An American Boy, a Chinese School, and the Global Race to Achieve

Audiobook
3 of 3 copies available
3 of 3 copies available

In the spirit of Battle Hymn of the Tiger Mother, Bringing up Bébé, and The Smartest Kids in the World, a hard-hitting exploration of China's widely acclaimed yet insular education system—held up as a model of academic and behavioral excellence—that raises important questions for the future of American parenting and education.

When students in Shanghai rose to the top of international rankings in 2009, Americans feared that they were being ""out-educated"" by the rising super power. An American journalist of Chinese descent raising a young family in Shanghai, Lenora Chu noticed how well-behaved Chinese children were compared to her boisterous toddler. How did the Chinese create their academic super-achievers? Would their little boy benefit from Chinese school?

Chu and her husband decided to enroll three-year-old Rainer in China's state-run public school system. The results were positive—her son quickly settled down, became fluent in Mandarin, and enjoyed his friends—but she also began to notice troubling new behaviors. Wondering what was happening behind closed classroom doors, she embarked on an exploratory journey, interviewing Chinese parents, teachers and education professors, and following students at all stages of their education.

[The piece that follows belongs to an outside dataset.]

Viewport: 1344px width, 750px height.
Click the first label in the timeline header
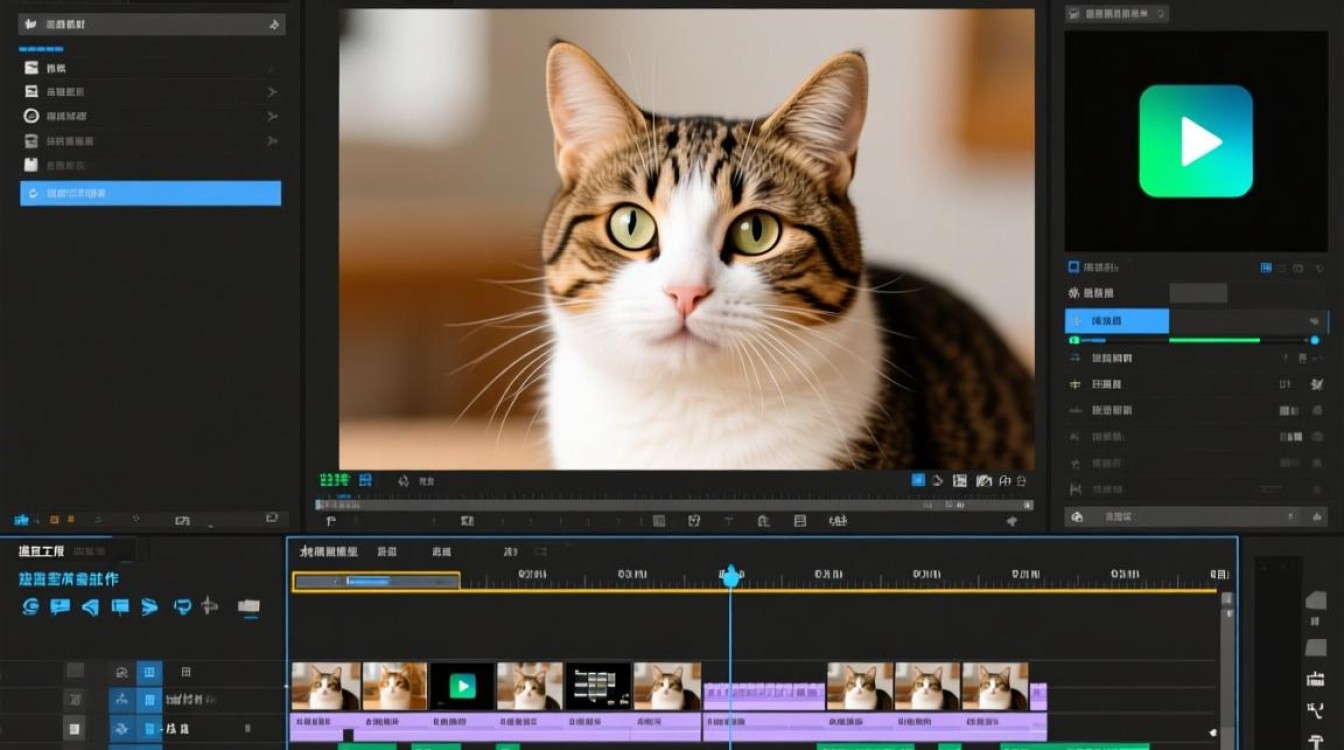coord(329,551)
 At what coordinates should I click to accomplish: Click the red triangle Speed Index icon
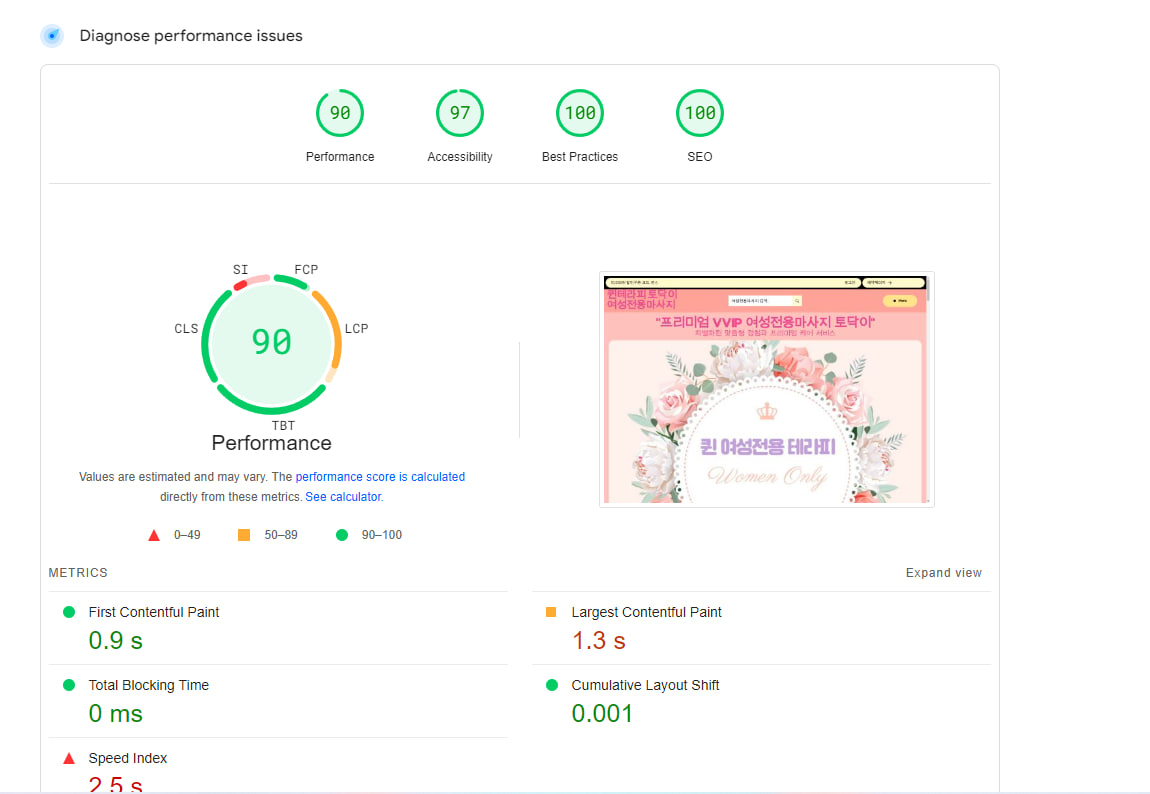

What she discovered is a military-like education system driven by high-stakes testing, with teachers posting rankings in public, using bribes to reward students who comply, and shaming to isolate those who do not. At the same time, she uncovered a years-long desire by government to alleviate its students' crushing academic burden and make education friendlier for all. The more she learns, the more she wonders: Are Chinese children—and her son—paying too high a price for their obedience and the promise of future academic prowess? Is there a way to appropriate the excellence of the system but dispense with the bad? What, if anything, could Westerners learn from China's education journey?

Chu's eye-opening investigation challenges our assumptions and asks us to consider the true value and purpose of education.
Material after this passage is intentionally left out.